▶ **GIVEN RECORDS**:
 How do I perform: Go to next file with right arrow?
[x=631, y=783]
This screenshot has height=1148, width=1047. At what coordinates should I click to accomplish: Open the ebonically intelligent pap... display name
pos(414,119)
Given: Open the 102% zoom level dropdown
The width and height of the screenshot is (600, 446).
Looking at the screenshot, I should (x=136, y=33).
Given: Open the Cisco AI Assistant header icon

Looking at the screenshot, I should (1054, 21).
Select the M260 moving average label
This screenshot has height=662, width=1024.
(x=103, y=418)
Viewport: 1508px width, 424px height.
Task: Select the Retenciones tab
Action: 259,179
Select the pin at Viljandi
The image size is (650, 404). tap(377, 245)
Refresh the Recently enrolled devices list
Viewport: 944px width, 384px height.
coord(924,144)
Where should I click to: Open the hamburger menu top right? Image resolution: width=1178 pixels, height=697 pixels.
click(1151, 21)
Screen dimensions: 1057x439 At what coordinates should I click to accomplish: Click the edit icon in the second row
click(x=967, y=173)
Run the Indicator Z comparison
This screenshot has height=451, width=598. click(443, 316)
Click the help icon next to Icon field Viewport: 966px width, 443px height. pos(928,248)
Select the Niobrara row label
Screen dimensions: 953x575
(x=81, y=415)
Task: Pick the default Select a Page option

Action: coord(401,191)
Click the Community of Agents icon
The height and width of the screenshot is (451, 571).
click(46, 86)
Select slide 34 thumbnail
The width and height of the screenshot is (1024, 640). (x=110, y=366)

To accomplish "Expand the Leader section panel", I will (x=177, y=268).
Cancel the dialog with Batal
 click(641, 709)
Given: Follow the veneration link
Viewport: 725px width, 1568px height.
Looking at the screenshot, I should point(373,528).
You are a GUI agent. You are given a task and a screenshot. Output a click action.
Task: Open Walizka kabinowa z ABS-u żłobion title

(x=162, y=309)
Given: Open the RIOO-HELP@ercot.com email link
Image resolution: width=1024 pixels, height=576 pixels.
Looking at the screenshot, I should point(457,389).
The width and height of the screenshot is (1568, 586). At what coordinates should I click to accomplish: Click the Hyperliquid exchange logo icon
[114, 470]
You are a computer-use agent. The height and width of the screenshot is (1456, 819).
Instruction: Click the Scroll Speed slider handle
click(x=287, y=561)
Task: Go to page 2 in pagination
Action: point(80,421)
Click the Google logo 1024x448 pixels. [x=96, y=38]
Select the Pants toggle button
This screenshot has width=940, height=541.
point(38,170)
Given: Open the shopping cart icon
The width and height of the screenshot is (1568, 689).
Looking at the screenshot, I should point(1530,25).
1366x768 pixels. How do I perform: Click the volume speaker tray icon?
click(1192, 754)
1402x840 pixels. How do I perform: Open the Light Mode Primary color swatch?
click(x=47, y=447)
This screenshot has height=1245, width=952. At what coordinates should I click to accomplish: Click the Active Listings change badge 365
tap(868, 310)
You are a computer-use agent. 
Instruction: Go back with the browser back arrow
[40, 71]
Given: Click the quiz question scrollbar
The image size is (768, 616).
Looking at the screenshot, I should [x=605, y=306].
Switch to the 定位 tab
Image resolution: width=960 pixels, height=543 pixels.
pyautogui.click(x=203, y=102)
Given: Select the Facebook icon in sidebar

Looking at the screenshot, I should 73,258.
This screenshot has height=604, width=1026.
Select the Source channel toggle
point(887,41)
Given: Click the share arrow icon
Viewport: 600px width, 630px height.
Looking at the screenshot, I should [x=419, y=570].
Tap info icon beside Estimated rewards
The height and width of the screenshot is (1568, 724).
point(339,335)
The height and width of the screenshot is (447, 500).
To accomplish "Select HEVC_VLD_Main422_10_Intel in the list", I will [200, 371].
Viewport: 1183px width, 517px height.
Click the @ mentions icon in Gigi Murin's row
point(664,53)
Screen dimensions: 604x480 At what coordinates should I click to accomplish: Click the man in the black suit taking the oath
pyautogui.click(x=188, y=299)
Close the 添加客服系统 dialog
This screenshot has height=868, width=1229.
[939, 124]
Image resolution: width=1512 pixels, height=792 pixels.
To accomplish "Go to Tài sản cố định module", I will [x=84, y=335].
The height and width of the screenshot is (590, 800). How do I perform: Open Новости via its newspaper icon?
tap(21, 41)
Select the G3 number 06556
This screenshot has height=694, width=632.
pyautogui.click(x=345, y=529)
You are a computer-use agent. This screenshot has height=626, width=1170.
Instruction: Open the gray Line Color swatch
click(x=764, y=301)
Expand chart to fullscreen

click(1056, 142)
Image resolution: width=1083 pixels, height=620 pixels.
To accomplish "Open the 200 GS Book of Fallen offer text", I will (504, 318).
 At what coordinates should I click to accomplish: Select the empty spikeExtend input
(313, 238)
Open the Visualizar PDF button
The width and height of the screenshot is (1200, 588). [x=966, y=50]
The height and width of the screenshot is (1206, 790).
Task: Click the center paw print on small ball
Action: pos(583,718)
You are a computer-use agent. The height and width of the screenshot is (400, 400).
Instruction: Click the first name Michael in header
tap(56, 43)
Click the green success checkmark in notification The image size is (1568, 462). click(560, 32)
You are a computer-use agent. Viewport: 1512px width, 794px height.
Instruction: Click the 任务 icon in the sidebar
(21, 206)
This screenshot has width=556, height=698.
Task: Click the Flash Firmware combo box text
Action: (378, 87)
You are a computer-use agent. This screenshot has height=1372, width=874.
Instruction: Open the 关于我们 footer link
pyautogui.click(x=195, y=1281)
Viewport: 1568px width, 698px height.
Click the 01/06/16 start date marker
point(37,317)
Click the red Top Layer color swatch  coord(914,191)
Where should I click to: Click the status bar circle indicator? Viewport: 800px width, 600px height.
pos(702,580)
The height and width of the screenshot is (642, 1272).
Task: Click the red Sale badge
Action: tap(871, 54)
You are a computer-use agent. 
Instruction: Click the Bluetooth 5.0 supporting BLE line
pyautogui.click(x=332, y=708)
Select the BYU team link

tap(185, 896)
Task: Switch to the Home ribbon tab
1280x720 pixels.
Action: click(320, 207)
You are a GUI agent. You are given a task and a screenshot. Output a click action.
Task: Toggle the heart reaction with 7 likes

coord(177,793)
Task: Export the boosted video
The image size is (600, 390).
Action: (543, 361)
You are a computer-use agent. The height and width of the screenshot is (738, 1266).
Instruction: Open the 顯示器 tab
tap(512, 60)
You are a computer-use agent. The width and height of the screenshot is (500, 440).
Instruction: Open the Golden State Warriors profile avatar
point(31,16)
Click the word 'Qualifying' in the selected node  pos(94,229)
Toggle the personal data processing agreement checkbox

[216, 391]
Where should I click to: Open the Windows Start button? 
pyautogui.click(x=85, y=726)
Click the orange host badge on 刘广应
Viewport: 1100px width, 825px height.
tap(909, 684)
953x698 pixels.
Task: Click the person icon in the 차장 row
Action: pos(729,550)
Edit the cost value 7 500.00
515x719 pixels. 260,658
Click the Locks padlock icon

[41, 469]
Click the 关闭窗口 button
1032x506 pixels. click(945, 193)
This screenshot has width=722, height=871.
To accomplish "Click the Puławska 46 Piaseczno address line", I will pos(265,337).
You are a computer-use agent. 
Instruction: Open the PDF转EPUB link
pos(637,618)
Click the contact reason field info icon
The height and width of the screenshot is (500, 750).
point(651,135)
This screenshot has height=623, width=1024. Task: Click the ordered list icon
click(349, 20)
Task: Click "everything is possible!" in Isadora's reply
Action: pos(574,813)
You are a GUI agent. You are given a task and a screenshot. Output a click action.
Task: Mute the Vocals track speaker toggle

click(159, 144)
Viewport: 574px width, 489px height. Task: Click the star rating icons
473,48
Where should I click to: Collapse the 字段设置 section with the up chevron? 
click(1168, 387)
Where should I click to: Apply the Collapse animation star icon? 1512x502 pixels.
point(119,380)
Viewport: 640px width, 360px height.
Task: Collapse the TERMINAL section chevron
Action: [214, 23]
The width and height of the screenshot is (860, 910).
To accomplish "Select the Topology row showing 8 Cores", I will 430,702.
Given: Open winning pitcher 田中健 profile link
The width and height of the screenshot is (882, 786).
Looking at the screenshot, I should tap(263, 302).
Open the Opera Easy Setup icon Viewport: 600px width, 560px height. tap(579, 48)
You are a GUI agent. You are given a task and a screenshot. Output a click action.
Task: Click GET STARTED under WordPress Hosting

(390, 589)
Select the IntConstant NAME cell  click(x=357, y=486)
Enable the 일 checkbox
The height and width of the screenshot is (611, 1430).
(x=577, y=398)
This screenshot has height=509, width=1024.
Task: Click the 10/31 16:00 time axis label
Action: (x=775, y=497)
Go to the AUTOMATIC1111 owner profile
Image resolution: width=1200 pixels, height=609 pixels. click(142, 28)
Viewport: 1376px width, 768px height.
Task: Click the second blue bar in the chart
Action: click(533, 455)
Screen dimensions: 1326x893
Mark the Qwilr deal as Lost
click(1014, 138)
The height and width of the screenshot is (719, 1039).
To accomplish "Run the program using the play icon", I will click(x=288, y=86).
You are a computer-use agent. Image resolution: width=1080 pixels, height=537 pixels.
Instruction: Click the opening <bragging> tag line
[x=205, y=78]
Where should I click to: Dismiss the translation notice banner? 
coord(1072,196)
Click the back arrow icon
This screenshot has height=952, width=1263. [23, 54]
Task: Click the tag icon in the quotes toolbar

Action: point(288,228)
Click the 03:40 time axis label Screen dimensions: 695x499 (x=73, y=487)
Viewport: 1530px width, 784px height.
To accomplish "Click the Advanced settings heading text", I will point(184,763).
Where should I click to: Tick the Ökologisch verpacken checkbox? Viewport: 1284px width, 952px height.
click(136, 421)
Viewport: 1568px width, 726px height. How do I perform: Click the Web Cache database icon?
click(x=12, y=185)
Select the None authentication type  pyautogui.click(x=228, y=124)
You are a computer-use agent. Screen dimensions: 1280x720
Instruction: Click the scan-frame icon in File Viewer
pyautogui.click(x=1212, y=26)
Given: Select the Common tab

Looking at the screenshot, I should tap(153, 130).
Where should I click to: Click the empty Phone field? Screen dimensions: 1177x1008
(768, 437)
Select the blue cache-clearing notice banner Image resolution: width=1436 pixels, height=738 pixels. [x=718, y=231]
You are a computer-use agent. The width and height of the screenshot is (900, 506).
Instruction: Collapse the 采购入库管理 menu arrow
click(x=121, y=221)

▶ **YOUR GOAL**:
Print, from the entries above, the line with "Screen dimensions: 1326x893", the line with "You are a computer-use agent. Image" and all lines between them, exactly and with nothing else.

▶ **TASK OUTPUT**:
Screen dimensions: 1326x893
Mark the Qwilr deal as Lost
click(1014, 138)
The height and width of the screenshot is (719, 1039).
To accomplish "Run the program using the play icon", I will click(x=288, y=86).
You are a computer-use agent. Image resolution: width=1080 pixels, height=537 pixels.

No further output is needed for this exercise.